First, the Court notes that although Jones' criminal history was not included or acknowledged in the affidavit in support of the state court search warrant, it is unlikely that the state district court judge did not realize that Jones had some involvement or experience with the criminal justice system. The paragraph of the affidavit which specifically mentions Jones states that Jones gave the relevant information during a "recorded mirandized [sic] statement." (Mem. in Supp., [Docket No. 25], 9). From this, the issuing state district court judge could easily infer that Jones was not an individual unfamiliar with the criminal justice system. As Judge Donovan W. Frank stated in United States v. Hadi al Jebory, No. 7-cr-235(1) (DWF/JSM), 2008 WL 485145, *18 (D. Minn. Feb. 15, 2008):
Although there was a Franks hearing in Hadi al Jebory, the Franks hearing occurred prior to the district court's order adopting Magistrate Judge Janie S. Mayeron's Report and Recommendation on the implicated motions to suppress. Both Magistrate Judge Mayeron and Judge Frank concluded that there was no Franks violation and that the defendants' motions to suppress should be denied. See, 2008 WL 485145, at *1 & n.1, 29. Specifically, Judge Frank concluded that even if the informant's criminal history, his prior dealings with the defendant, and his cooperation agreement with the government had been included in the affidavit in support of the search warrant at issue in that case, "such information would not have affected the probable cause determination." Id. at *18. --------
Judicial officers generally are not "misled by the alleged omission of facts [that the confidential informant had a criminal record and was cooperating under a plea agreement] . . . because informants frequently have criminal records and often supply information to the government pursuant to plea arrangements. In fact, reviewing judges are well aware that "informants are often motivated 'in the
hopes of obtaining leniency with respect to their own situation [but] that does not necessarily mean they are unreliable.'"(Citations omitted). Id.
In addition, the Eighth Circuit has held: "[o]mitting that a confidential informant has a criminal record or is cooperating does not satisfy [the standard a defendant is required to meet to justify a Franks hearing] when the informant's information is partially corroborated or his general credibility is otherwise not significant to the probable cause inquiry." (Citations omitted.) Carnahan, 684 F.3d at 735. In the present case, the affidavit in support of the search warrant detailed the efforts undertaken by law enforcement to corroborate Jones' information and the eventual corroboration of some of that information, namely Defendant's address. Law Enforcement confirmed Jones' statement that Defendant "lives somewhere in Squaw Lake" by learning Defendant's precise address in Squaw Lake. (Mem. in Supp., [Docket No. 25], 9). Defendant himself later confirmed the address in Squaw Lake as his residence after he initially denied to law enforcement that he lived at that address. (Id.).

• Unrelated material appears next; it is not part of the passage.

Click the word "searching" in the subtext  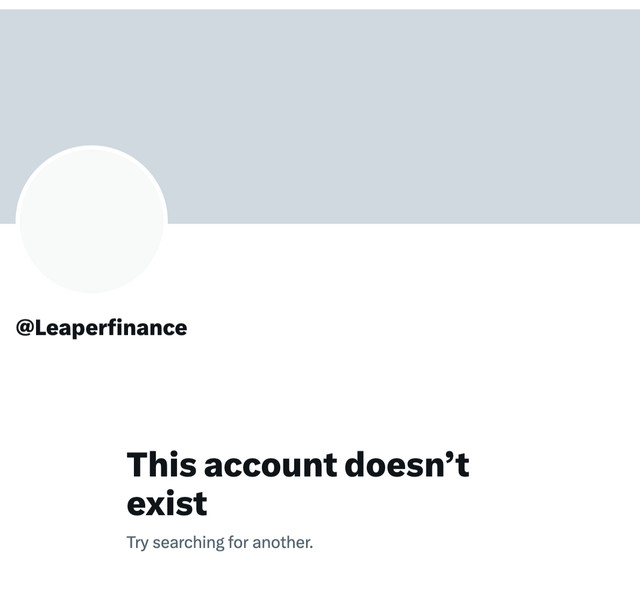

Moreover, the affidavit in the present case states that Jones' statement was Mirandized and recorded, which means that law enforcement took the statement in person. The Eighth Circuit has held that when officers have the opportunity to directly assess an informant's credibility by observing the informant's demeanor as he or she gives the relied-upon information to law enforcement, such assessment is pertinent to a credibility determination. See, United States v. Williams, 477 F.3d 554, 560 (8th Cir. 2007) (finding based upon officer's direct observation of informant as he gave his statement, among other things, that Franks hearing was unnecessary despite omission from search warrant affidavit of the informant's criminal history).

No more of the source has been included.